- The paper introduces a novel TMU that reduces inference latency by up to 34.6% through optimized tensor manipulation operators.
- It employs a RISC-inspired execution model with a reconfigurable masking engine to support diverse tensor operations in AI SoCs.
- System-level strategies such as double buffering and tensor prefetching are used to enhance data movement and overall throughput.
Tensor Manipulation Unit (TMU): High-Throughput AI SoC Design
This paper presents the Tensor Manipulation Unit (TMU), a reconfigurable, near-memory hardware block designed to optimize data-movement-intensive (DMI) operations in AI Systems-on-Chip (SoCs). It addresses crucial performance bottlenecks in modern AI workloads by efficiently handling tensor manipulation (TM) operators, which are traditionally underexplored compared to compute-intensive operations.
Introduction to Tensor Manipulation
Tensor manipulation (TM) operators are pivotal in contemporary neural networks, functioning predominantly to orchestrate data movement with minimal computation. Common TM operations such as transpose, reshape, and non-maximum suppression constitute substantial portions of inference latency due to their extensive interaction with memory hierarchies.
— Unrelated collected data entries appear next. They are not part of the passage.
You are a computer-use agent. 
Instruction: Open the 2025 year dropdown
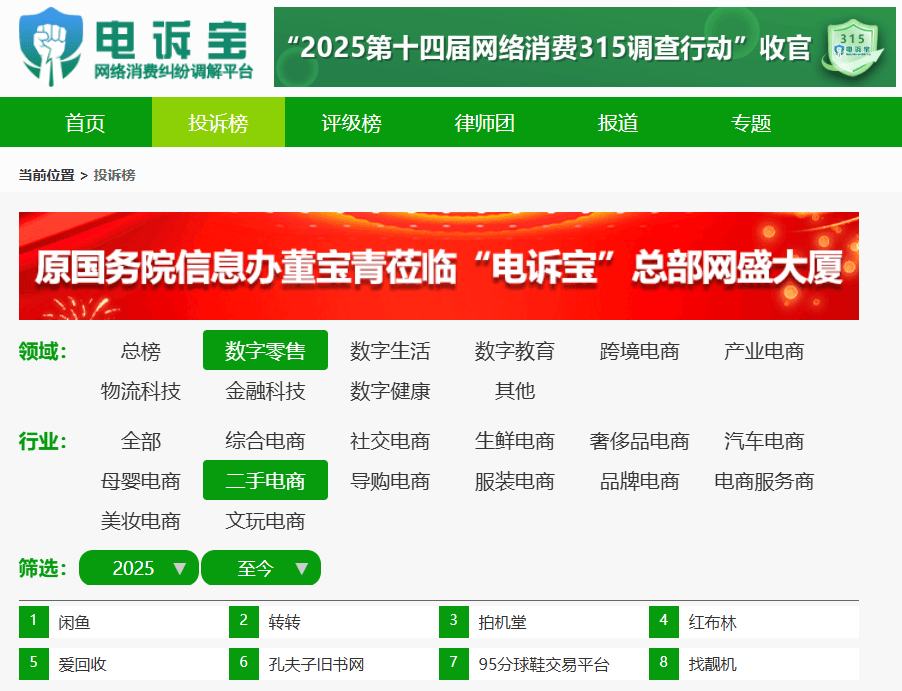point(138,568)

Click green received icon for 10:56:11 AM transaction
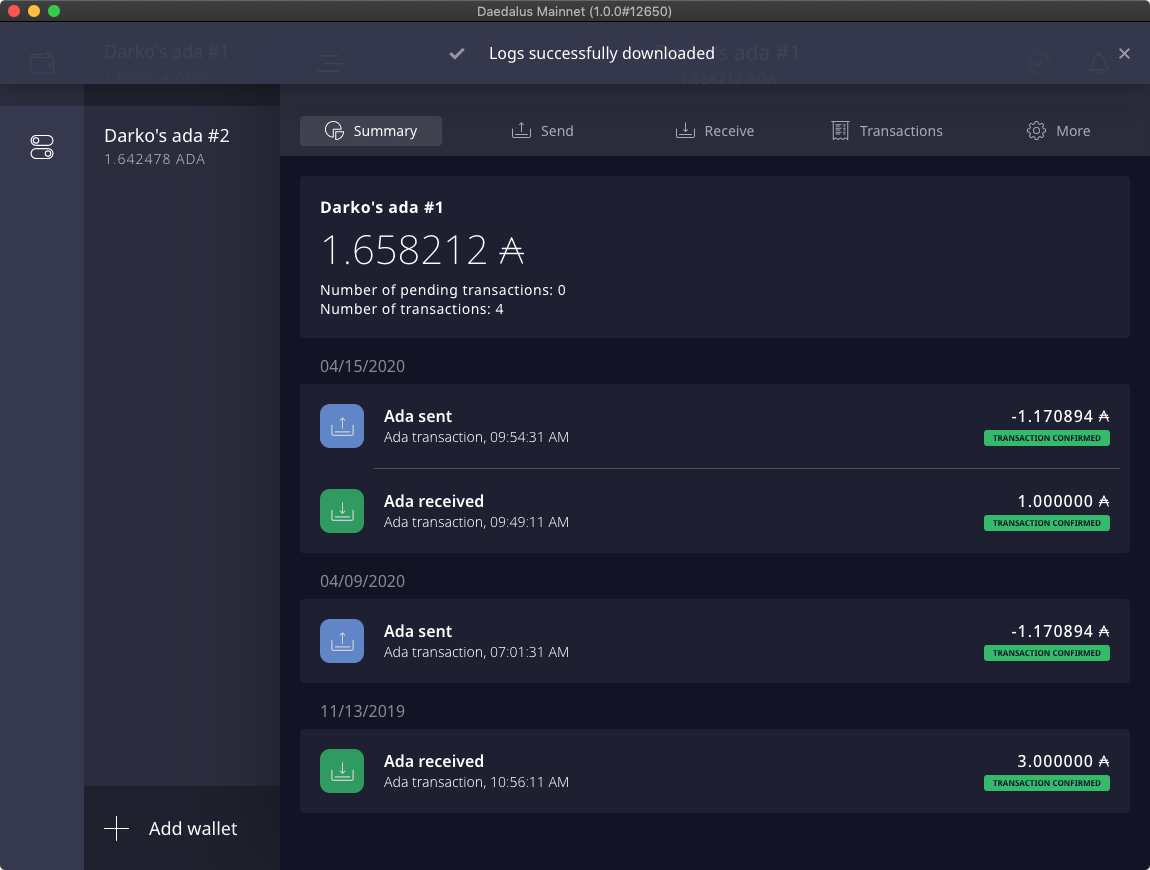click(x=342, y=771)
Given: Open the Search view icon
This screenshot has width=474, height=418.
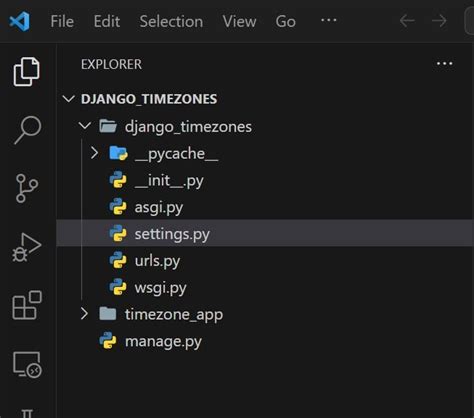Looking at the screenshot, I should [x=28, y=130].
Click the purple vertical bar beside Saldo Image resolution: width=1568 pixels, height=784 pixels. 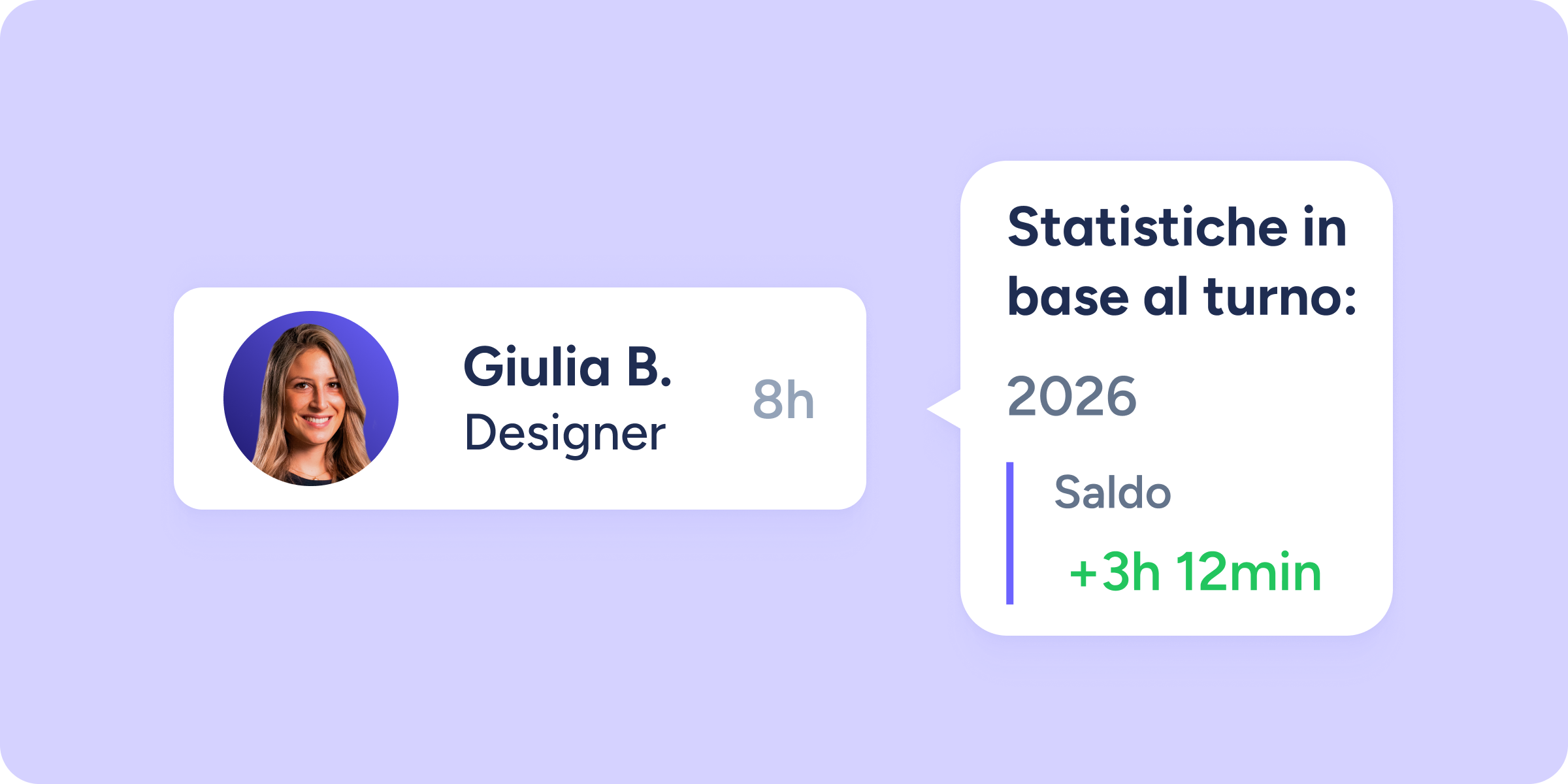1010,533
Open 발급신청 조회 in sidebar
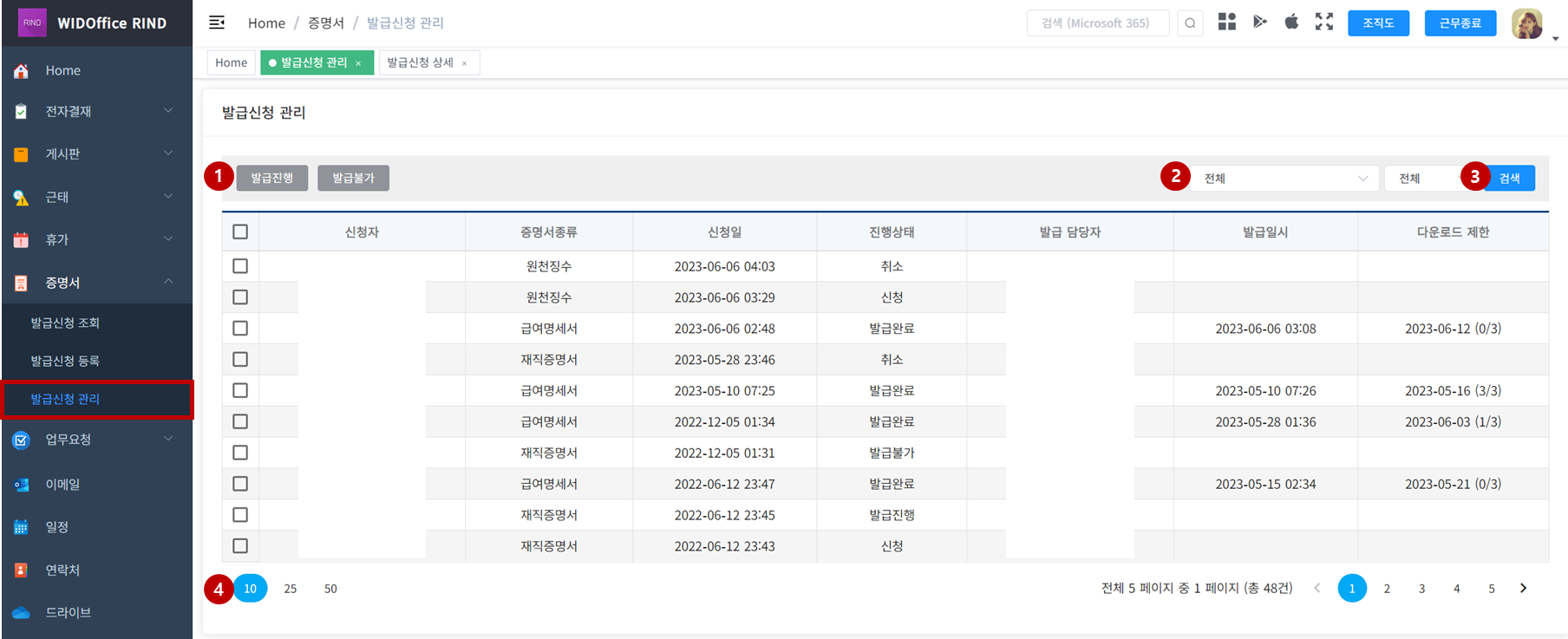The width and height of the screenshot is (1568, 639). (65, 323)
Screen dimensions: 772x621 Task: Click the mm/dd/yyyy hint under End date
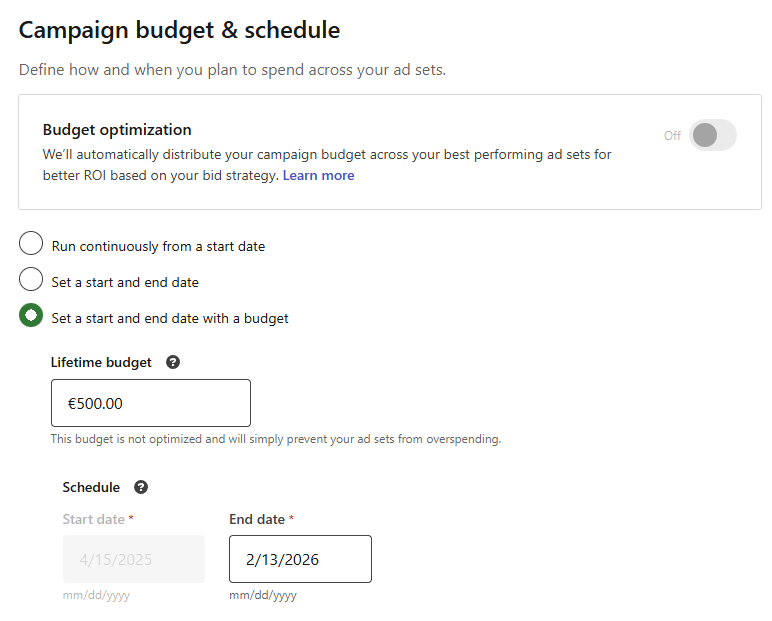pos(263,595)
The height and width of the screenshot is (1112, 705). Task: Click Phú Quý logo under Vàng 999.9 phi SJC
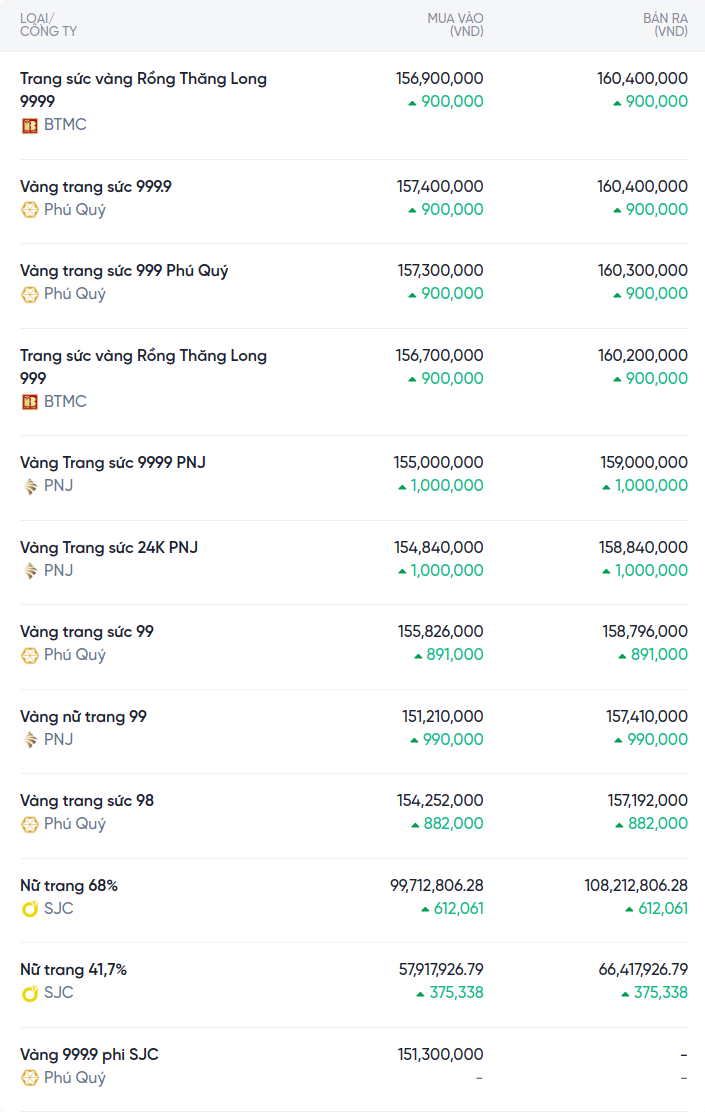tap(30, 1078)
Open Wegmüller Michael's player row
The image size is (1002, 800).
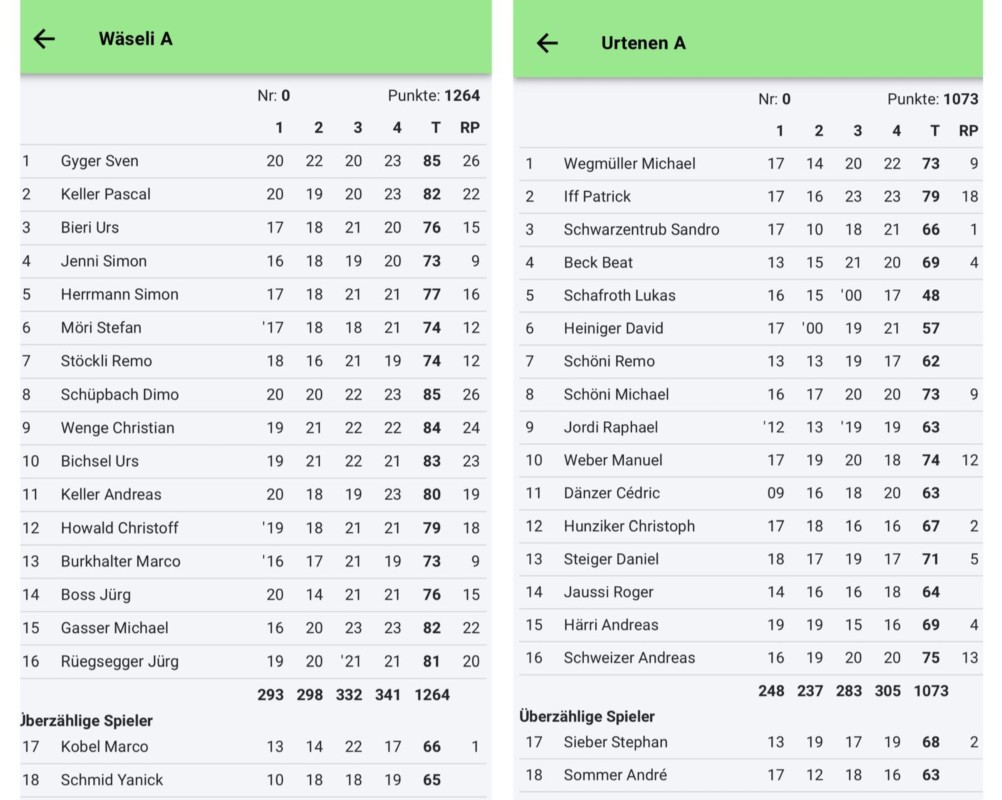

Figure 1: The average operator-level latency when running (a) YOLOv3/v8+pre/postproc and (b) EDSR on an NVIDIA RTX 3080.
The paper identifies that up to 40.62% of end-to-end inference latency can be attributed to TM operators as demonstrated in benchmarks on NVIDIA RTX 3080 GPUs (Figure 1). TMU aims to alleviate these latencies by streamlining memory data transfers.
TMU Architecture and Execution Model
The TMU integrates closely with a Tensor Processing Unit (TPU) within an AI SoC, utilizing a RISC-inspired execution model enabling support for diverse TM operators. With both coarse-grained and fine-grained manipulations, TMU processes tensor streams efficiently using a unified address abstraction.
Figure 2: Graphical representation of typical TM operators adopted in state-of-the-art neural networks.
Figure 3: Generic execution model for TM.
Figure 4: (a) System architecture integrating the proposed TMU and TPU. Two TMUs are deployed to support tensor prefetching. (b) Network architecture of EDSR.
As illustrated in Figures 2 and 3, TMU employs a novel address generator and reconfigurable masking engine to optimize both data routing and element-wise processing. Integrated into a comprehensive SoC architecture (Figure 4), it supports operator-level configurations through a matrix-based approach, accommodating transformations such as Img2col and PixelShuffle dynamically.
System-Level Strategies
To minimize latency and optimize throughput, TMU employs double buffering, tensor prefetching, and output forwarding strategies as shown in Figure 5.
Figure 5: (a) Non-prefetch strategy. (b) Tensor prefetch strategy. (c) Tensor prefetch and Output forwarding strategy.
These strategies enhance collaboration between the TMU and TPU, effectively overlapping data movement with computation to mitigate performance bottlenecks in neural network pipelines.
Experimental Evaluation
The TMU showcases substantial latency improvements across various neural network implementations, including YOLOv8 and EDSR, achieving up to a 34.6% reduction in inference latency. It's synthesized using SMIC 40 nm technology, occupying only 0.019 mm2 of silicon, proving its viability in compact, high-throughput AI SoCs.
Figure 6: TMU's microarchitecture and dataflows. (a) Fine-grained TM. (b) Coarse-grained TM. (c) TM with element-wise processing.
Figure 7: (a) Address generator for coarse-grained TM operators. (b) Reconfigurable masking engine (RME) for fine-grained TM operators.
The TMU outperforms conventional CPUs and GPUs by orders of magnitude, demonstrating that advanced architectural support for TM operators is critical for next-generation AI systems.
Conclusion
TMU provides significant architectural advancements for AI SoCs by addressing the underexplored domain of tensor manipulation. Its novel approach to high-throughput data movement, combined with computational efficiencies, sets a precedent for upcoming AI hardware developments. The integration of TMU not only decreases inference latency but ensures adaptability across diverse and evolving neural network workloads. The findings suggest considerable potential for extending TMU frameworks to broader AI applications, paving the way for scalable and reconfigurable AI SoC architectures.